In discrete tomography, ghosts represent indeterminate locations of a reconstruction when there is insufficient projection information to admit a unique solution. Our previous work presented maximal ghosts, which are tilings of \(2^N\) connected points of \(\pm 1\) values with zero line sums over N directions.
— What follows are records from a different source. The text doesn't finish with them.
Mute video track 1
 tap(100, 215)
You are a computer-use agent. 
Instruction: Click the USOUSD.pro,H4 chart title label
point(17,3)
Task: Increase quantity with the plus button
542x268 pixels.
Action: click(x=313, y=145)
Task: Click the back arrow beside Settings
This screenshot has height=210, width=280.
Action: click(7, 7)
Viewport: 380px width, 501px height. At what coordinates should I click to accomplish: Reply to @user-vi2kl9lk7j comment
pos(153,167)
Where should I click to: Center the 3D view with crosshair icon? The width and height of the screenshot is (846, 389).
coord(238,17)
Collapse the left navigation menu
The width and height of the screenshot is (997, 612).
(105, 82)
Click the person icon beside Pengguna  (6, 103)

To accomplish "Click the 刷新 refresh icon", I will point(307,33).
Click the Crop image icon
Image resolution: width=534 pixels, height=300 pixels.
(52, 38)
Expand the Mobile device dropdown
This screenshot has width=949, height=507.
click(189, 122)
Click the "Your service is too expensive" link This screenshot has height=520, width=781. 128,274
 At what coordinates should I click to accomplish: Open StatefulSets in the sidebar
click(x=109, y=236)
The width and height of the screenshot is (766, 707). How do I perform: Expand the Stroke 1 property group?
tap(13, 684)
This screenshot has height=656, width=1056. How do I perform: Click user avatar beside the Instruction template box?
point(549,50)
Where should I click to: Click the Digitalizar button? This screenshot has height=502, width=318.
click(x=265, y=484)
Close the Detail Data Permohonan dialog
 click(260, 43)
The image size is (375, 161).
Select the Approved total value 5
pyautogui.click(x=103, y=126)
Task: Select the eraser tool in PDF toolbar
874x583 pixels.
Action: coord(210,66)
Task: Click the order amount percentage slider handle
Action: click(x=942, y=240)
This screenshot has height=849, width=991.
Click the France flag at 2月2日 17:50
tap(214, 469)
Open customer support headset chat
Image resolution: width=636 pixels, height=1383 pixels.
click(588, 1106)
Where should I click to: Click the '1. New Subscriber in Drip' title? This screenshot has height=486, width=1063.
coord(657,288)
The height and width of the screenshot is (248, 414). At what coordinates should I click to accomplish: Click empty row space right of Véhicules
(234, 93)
These directions are given by the recursion \(v_{n+1}=v_n + 2\epsilon _{n+1}v_{n-1}\) with \(\epsilon _{n+1} \in \{-1,1\}\). By including one additional direction, interior points are cancelled leaving only a thin boundary of ghost errors. Here, we show that a simple modification to this recursion is not possible to generate boundary ghosts in three dimensions. Rather, we present a combination of three different recurrences to achieve this goal. We derive results pertaining to the connectivity, size and structure of these shapes.

在离散断层扫描中，当没有足够的投影信息来接受唯一的解决方案时，重影表示重建的不确定位置。我们之前的工作提出了最大重影，它们是\(\pm 1\)值的\(2^N\)连接点的平铺，在N 个方向上具有零线总和。这些方向由递归\(v_{n+1}=v_n + 2\epsilon _{n+1}v_{n-1}\)与\(\epsilon _{n+1} \in \{ -1,1\}\). 通过包括一个额外的方向，内部点被取消，只留下一个薄薄的重影错误边界。在这里，我们表明对这种递归的简单修改是不可能在三个维度上生成边界重影的。相反，我们提出了三种不同重复的组合来实现这一目标。我们推导出与这些形状的连通性、大小和结构有关的结果。